=== Section Start ===

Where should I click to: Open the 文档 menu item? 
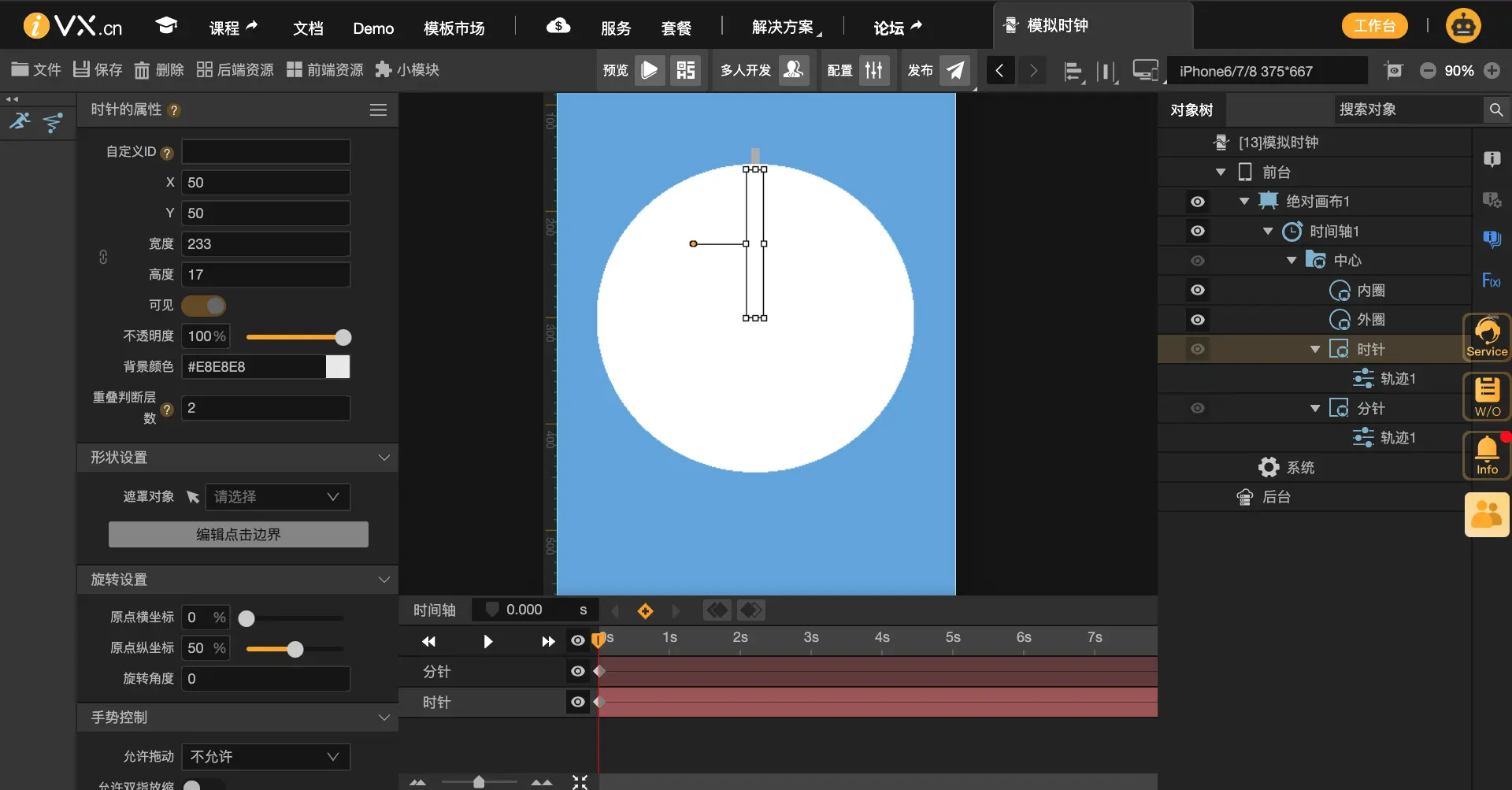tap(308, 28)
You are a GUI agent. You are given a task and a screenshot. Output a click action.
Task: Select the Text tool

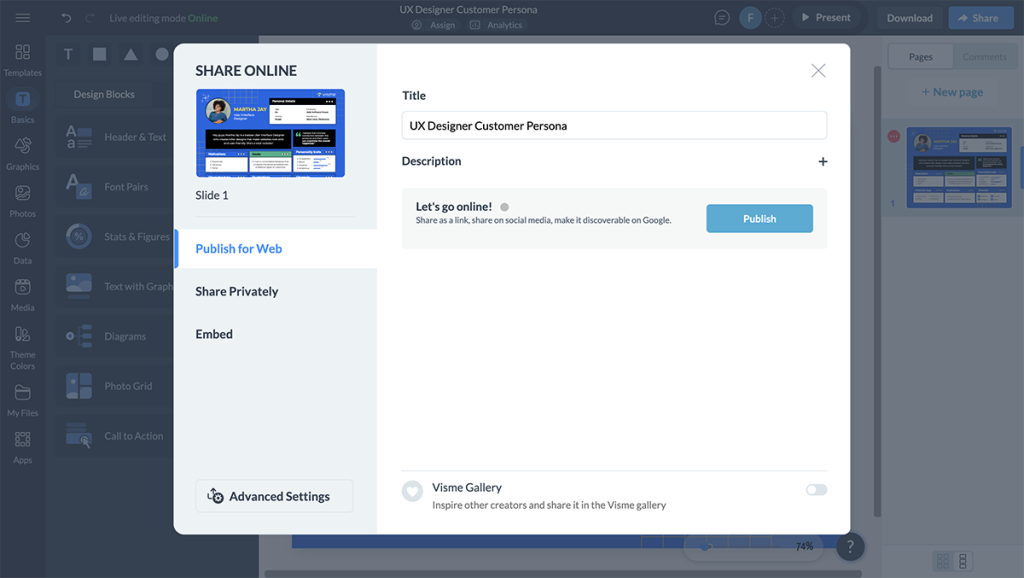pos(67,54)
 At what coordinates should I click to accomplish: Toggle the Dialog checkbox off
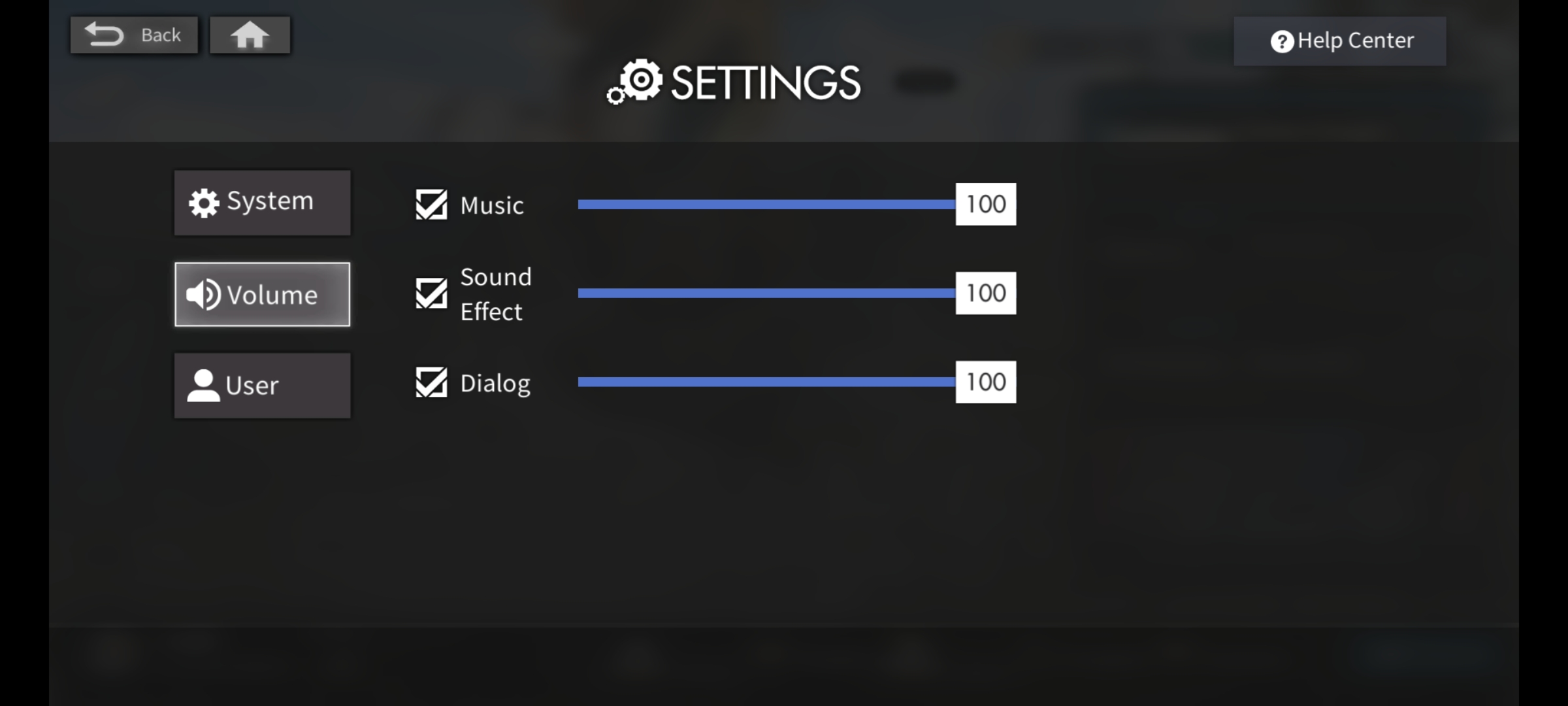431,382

=== Section End ===

# What you will do
All records, pictures excluded: copy them exactly.

# Solved exercise
Where should I click to: Open the 文档 menu item? 
tap(308, 28)
You are a GUI agent. You are given a task and a screenshot. Output a click action.
Task: Select the Text tool

pos(67,54)
 At what coordinates should I click to accomplish: Toggle the Dialog checkbox off
431,382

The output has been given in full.